#### [MATERIAL FOR THIS EXERCISE]
= = =
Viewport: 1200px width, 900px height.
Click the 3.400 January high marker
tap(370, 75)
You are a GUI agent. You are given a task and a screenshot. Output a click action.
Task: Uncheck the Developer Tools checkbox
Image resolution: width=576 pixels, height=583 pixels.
= = =
Reproduce every line of the material above verbatim, in the same order and with no changes.

Viewport: 1200px width, 900px height.
Click the 3.400 January high marker
tap(370, 75)
You are a GUI agent. You are given a task and a screenshot. Output a click action.
Task: Uncheck the Developer Tools checkbox
Image resolution: width=576 pixels, height=583 pixels.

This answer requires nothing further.